When it comes to applied material science, it’s hard to beat NASA. Their solid-state wizards have been working on multiple ambitious projects, including silicon dioxide wafers and about a dozen kinds of ceramic composites. Now some folks at the JPL have debuted a new kind of engineered metallic fabric that they hope will see diverse applications in space — and on other worlds.
The new metal fabric is a flexible hybrid of chain mail and plate armor, in the horticultural sense of a hybrid: the offshoot of two different parents, having certain distinct and hopefully desirable characteristics from both. NASA officials said in a statement that this fabric and its kin have four essential functions: reflectivity, passive heat management, fold-ability, and tensile strength. Chain mail has the useful properties of light weight and flexibility, because it’s made of a three-dimensional mesh. Its structure provides great tensile properties that let it collapse in on itself and stretch right back out without becoming work-hardened. But it’s less effective at stopping certain kinds of impacts than plate armor, which also has better reflective properties.
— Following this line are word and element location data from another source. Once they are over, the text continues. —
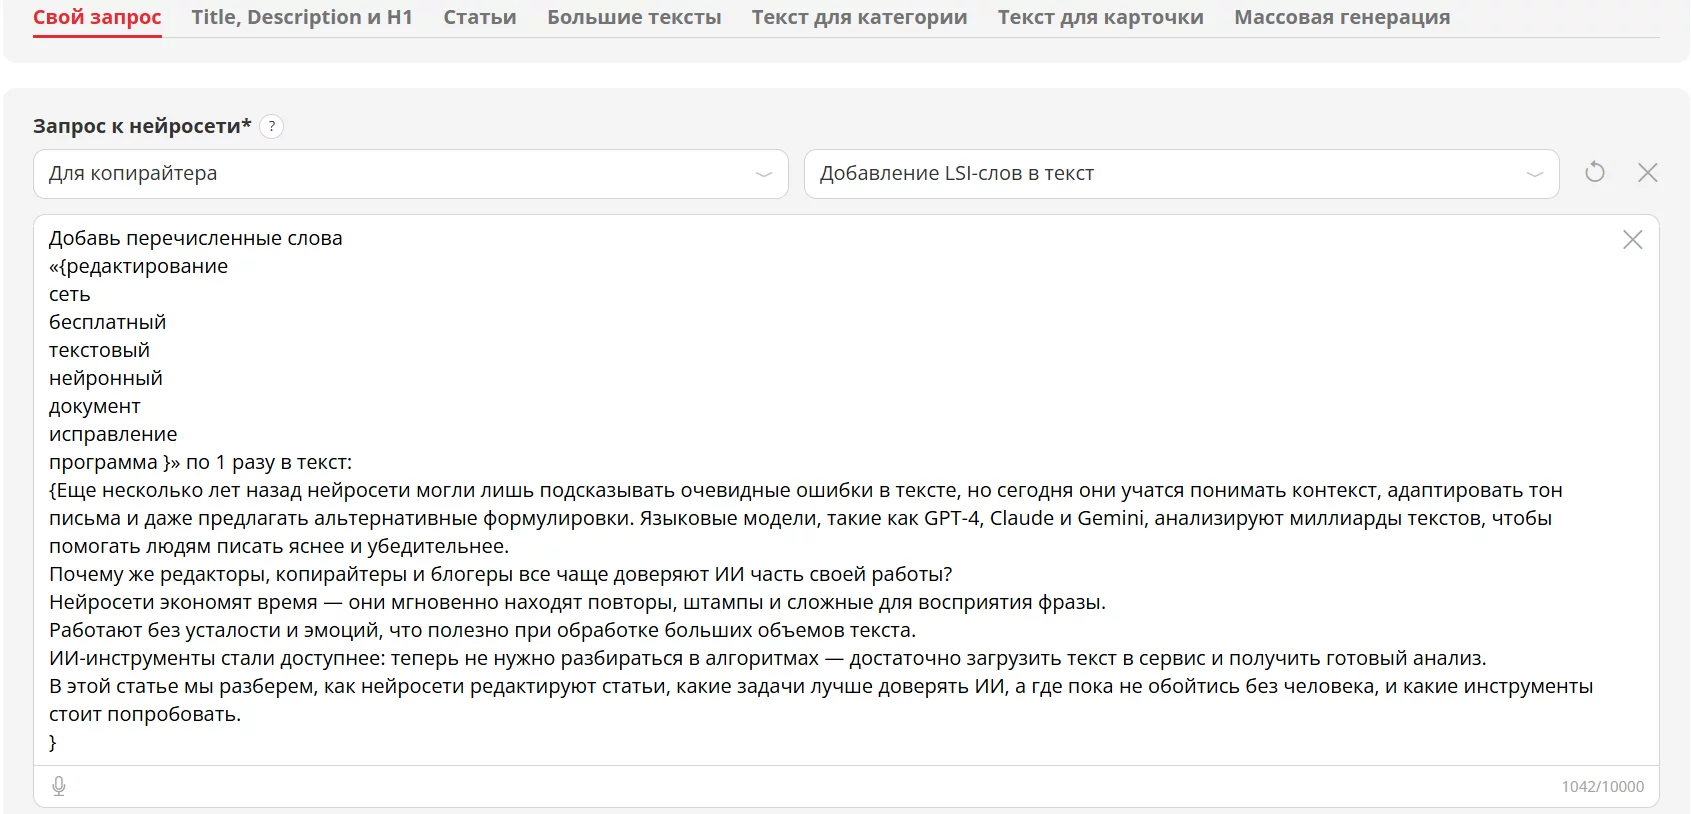1691x814 pixels.
Task: Open the Текст для категории tab
Action: click(x=859, y=18)
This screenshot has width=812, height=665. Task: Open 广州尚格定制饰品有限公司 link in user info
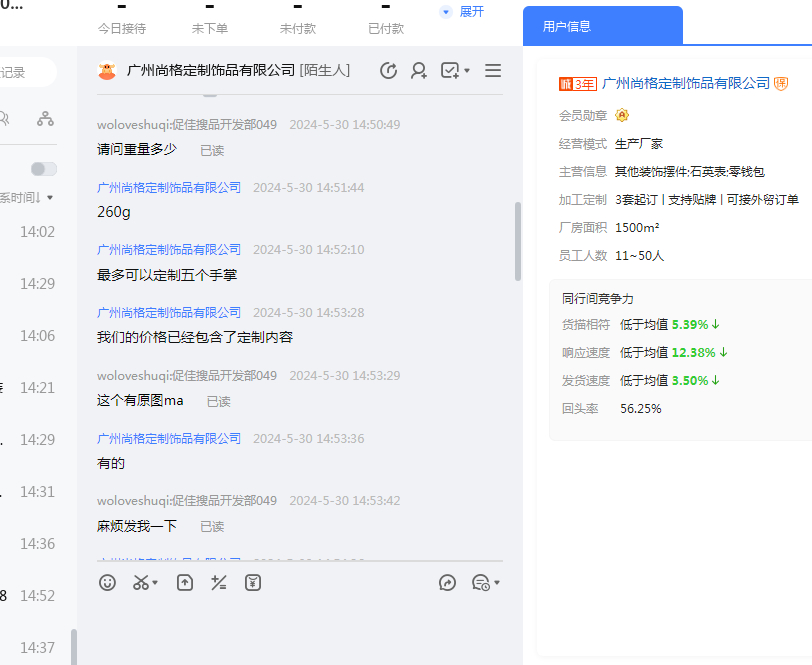point(686,83)
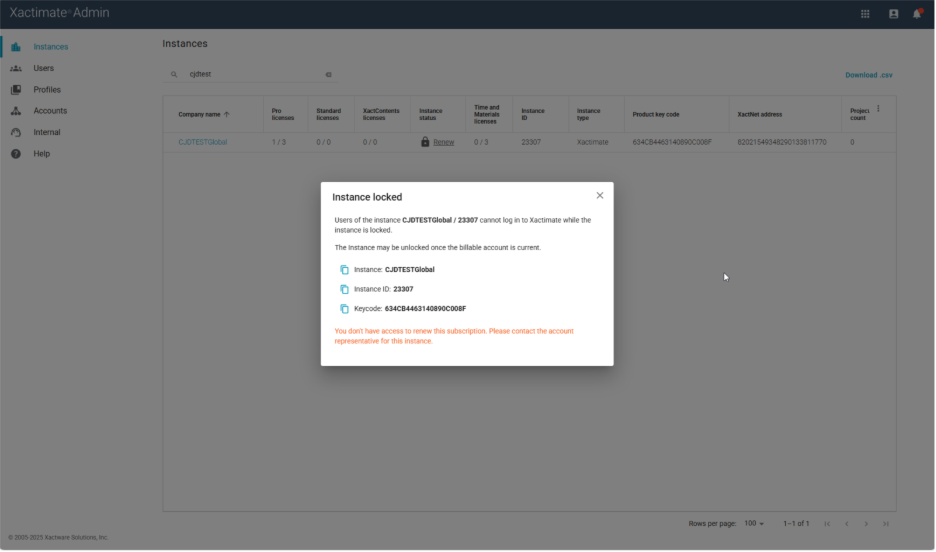
Task: Copy the Instance ID 23307
Action: tap(344, 289)
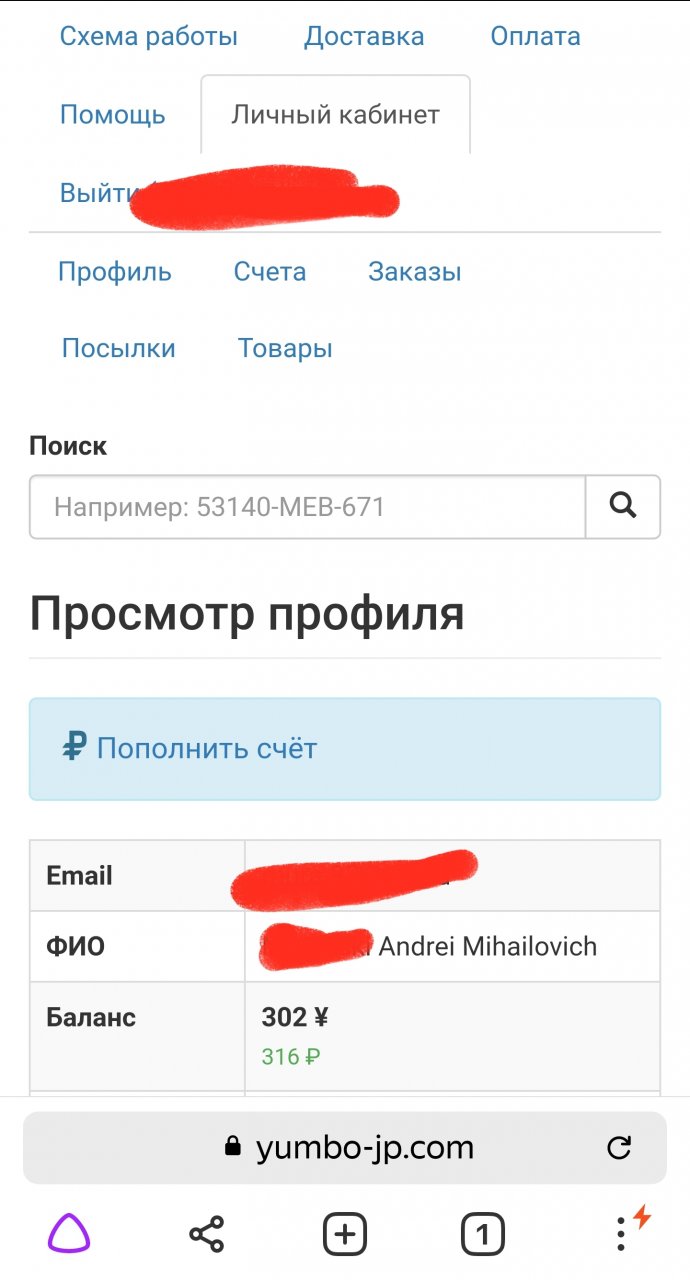The width and height of the screenshot is (690, 1280).
Task: Open new tab with plus icon
Action: pyautogui.click(x=345, y=1235)
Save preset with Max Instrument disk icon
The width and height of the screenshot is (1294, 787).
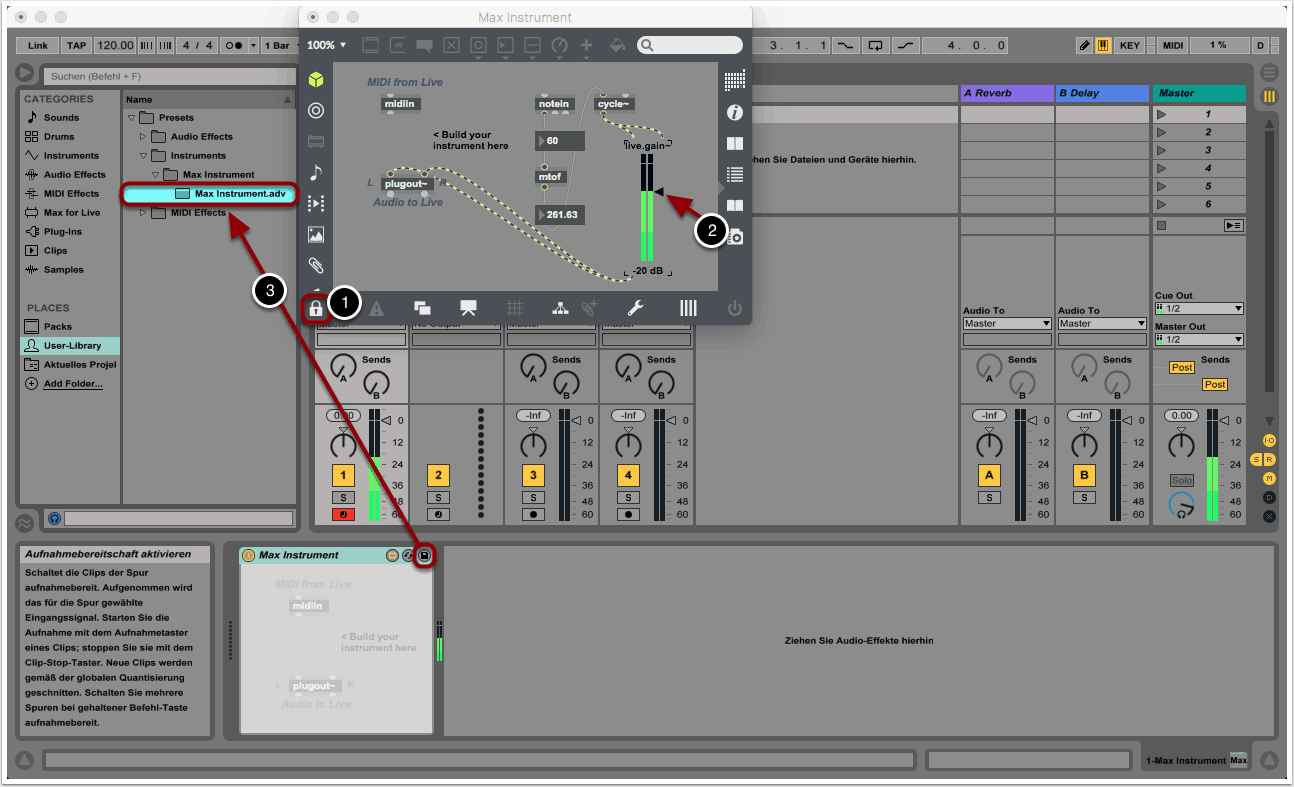424,555
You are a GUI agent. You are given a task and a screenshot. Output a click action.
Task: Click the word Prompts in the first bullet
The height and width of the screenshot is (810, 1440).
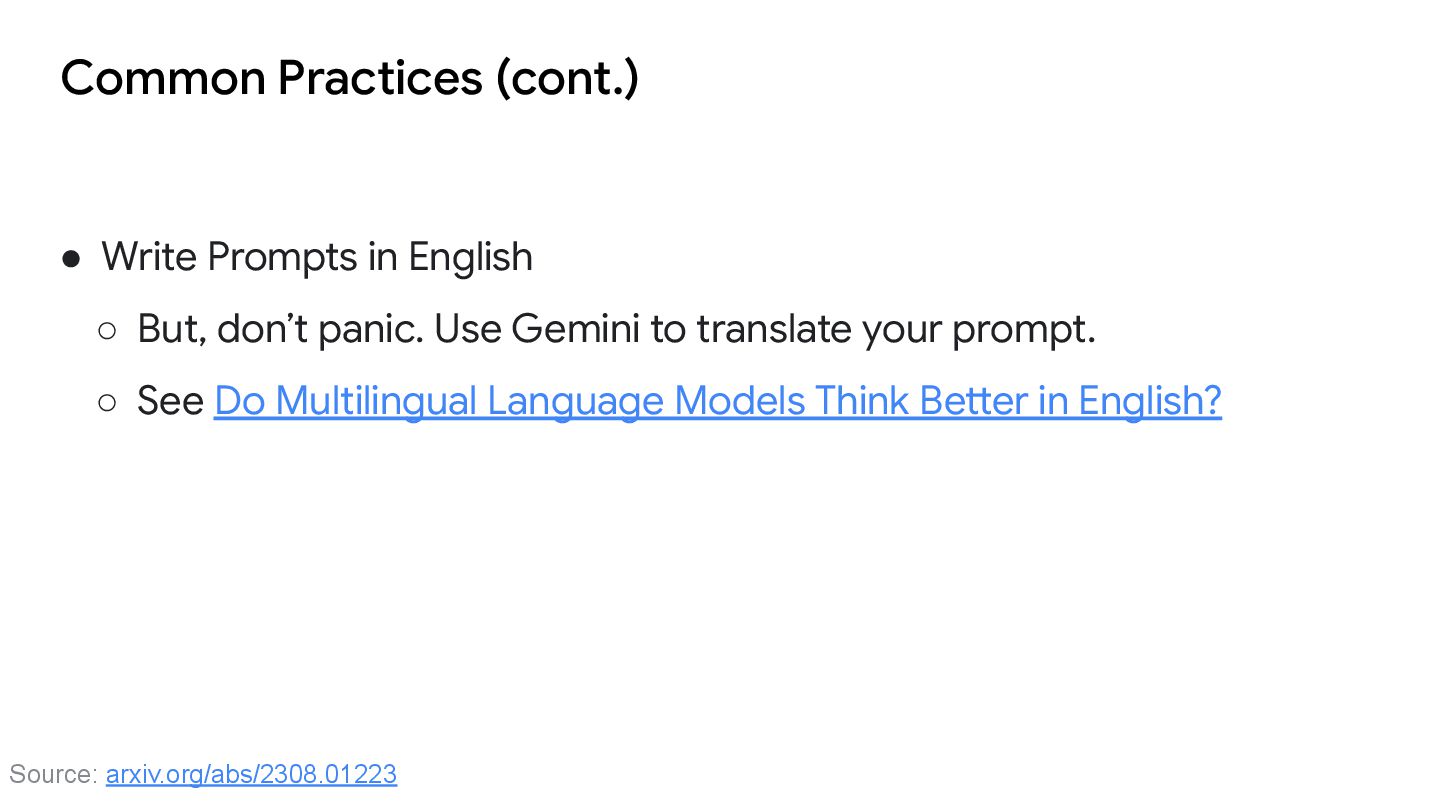tap(282, 257)
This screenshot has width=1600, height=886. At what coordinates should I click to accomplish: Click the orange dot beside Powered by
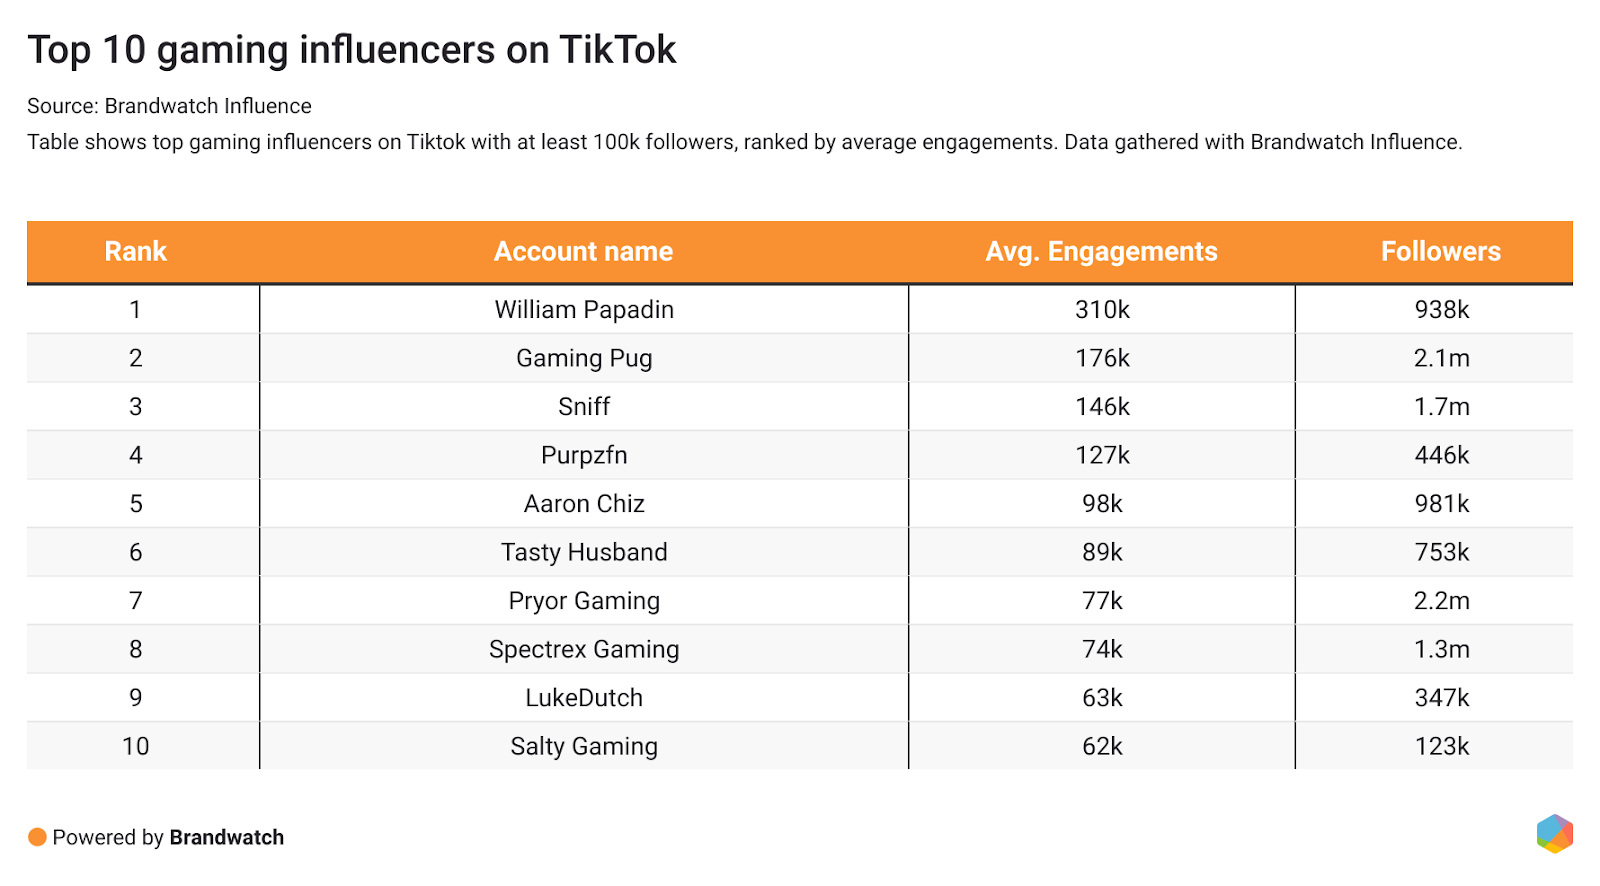(37, 838)
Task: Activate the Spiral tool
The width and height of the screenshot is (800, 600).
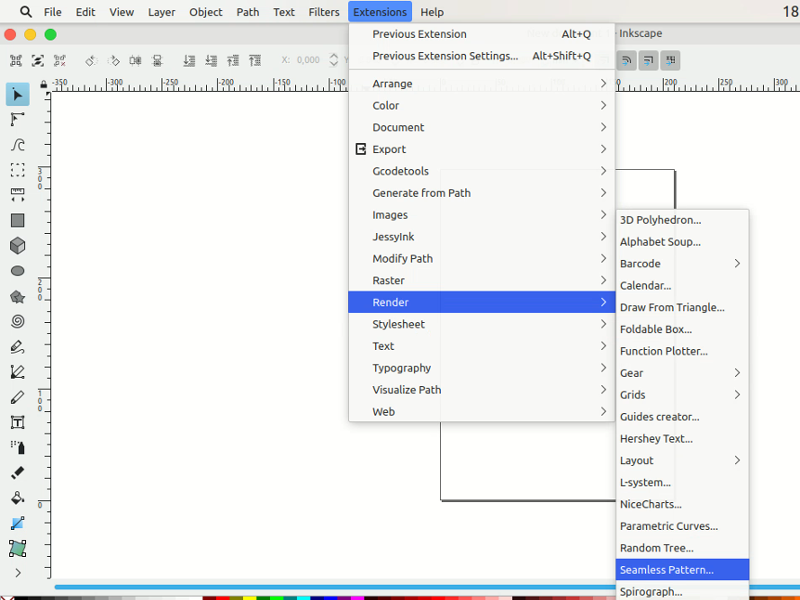Action: pos(16,321)
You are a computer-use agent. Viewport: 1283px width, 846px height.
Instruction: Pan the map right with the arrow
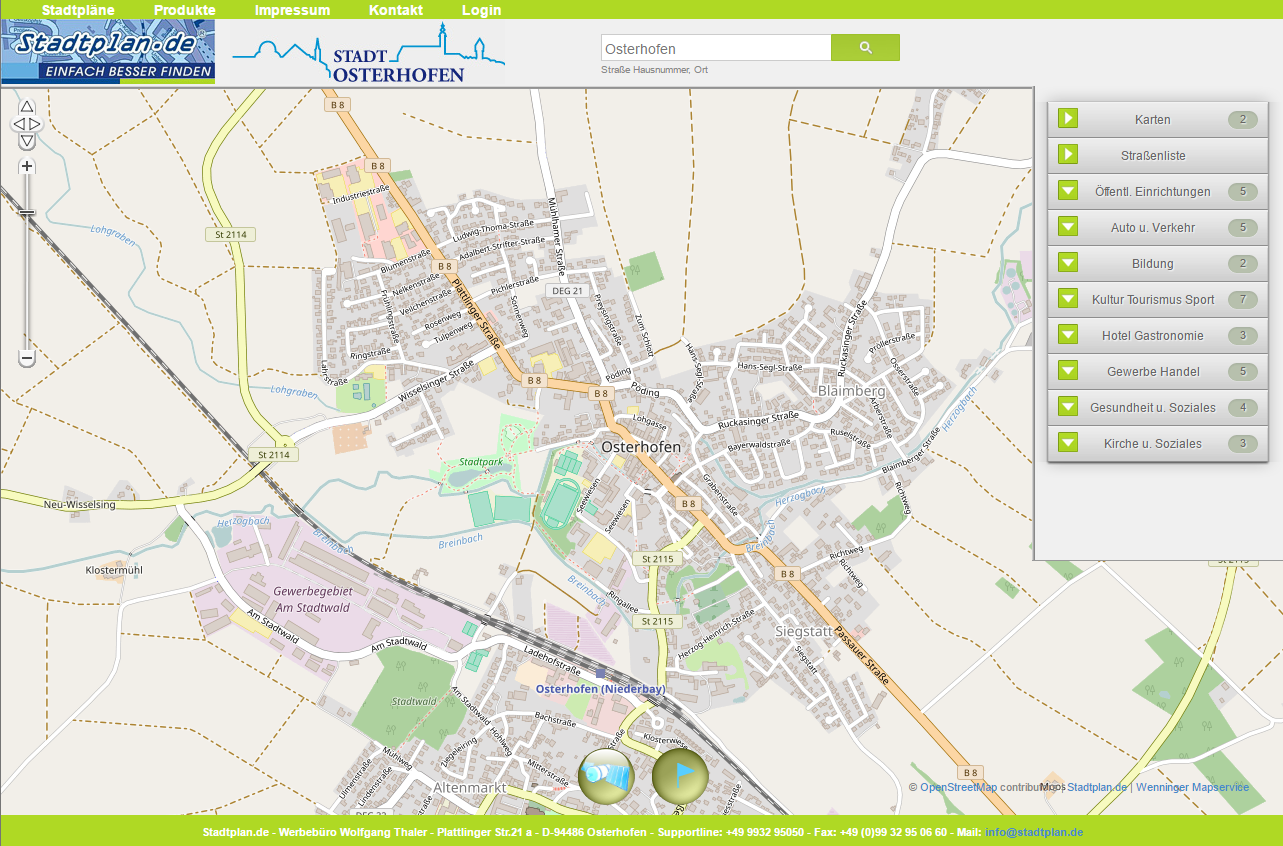click(x=36, y=124)
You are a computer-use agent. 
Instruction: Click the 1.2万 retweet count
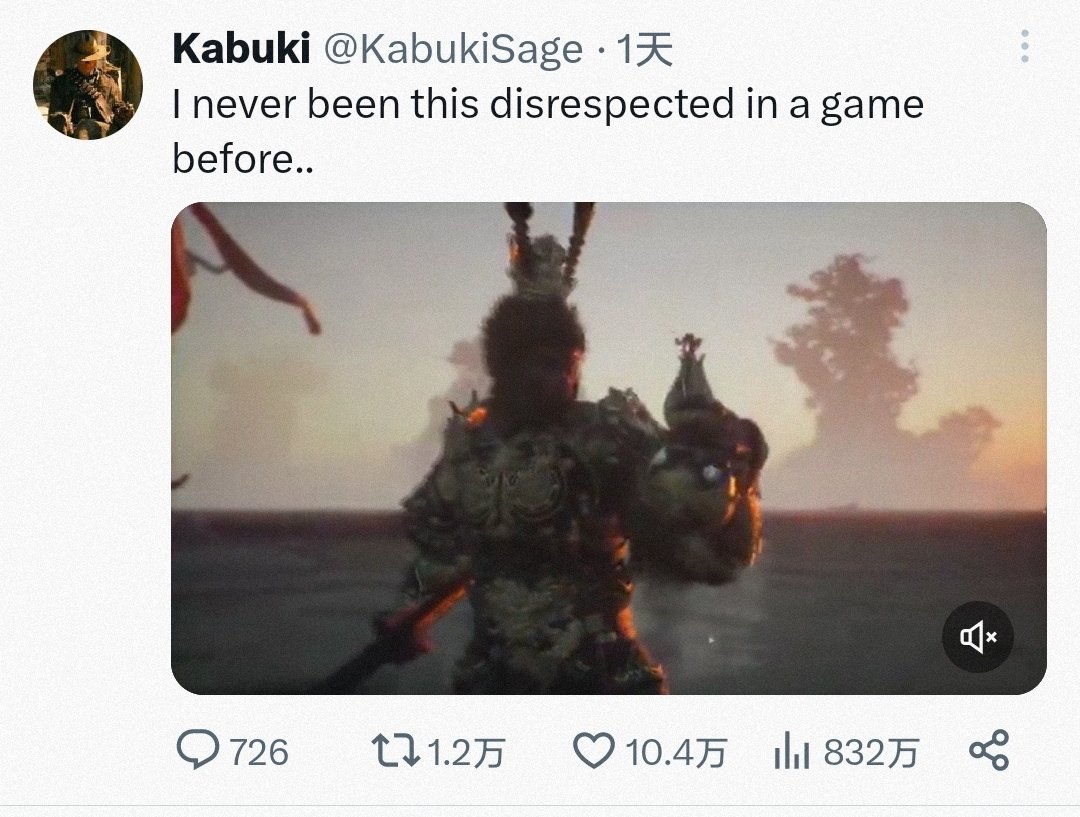point(465,752)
So, in a reductionist sense, this new metal fabric is like chain mail, except with stuff attached to it. One side has little square metal plates on all the rings, to provide an almost unbroken surface of metal armor. An impactor that struck a sheet of this stuff would see the sheet flex and extend itself to catch the impactor. That would dissipate force across much of the fabric. But the fabric’s properties as armor aren’t the end of its utility. Those metal plates could be textured to use as next-gen treads on a rover like Curiosity, which relies instead on solid aluminum cleats. And the flip side of the fabric is no slouch: its geometry gives it specific thermal properties, like the shape of a heat sink.
The fabric is produced by additive manufacturing. Raul Polit Casillas, the systems engineer who designed the fabric, comes from a background of both systems engineering and fashion design. Unlike ring mail, there’s no mail weaver at a desk with pliers and a bucket of split rings, weaving this stuff together and then welding the plates to one side of the fabric. Using CAD and 3D printing, the designers were able to construct this fabric without welds or other mechanical junctures.
Apart from his work in direct RD, Polit Casillas also co-leads a rapid prototyping lab at the JPL called the Atelier. His spatial thinking has opened up new possibilities for mechanical engineering. “I can program new functions into the material I’m printing,” said Polit Casillas. “That also reduces the amount of time spent on integration and testing. You can print, test and destroy material as many times as you want.”
Because the material can be folded in on itself, it could be used for large antennas, solar sails, and other devices that have to be deployed in the field. Its electromagnetic properties also make it useful for missions to Europa and other places with extreme EM environments. And because it’s done with additive manufacturing, the fabrics could plausibly be constructed in space — or even on the surface of another planet, using metals refined there.
“We call it ‘4-D printing’ because we can print both the geometry and the function of these materials,” said Polit Casillas. “If 20th Century manufacturing was driven by mass production, then this is the mass production of functions.”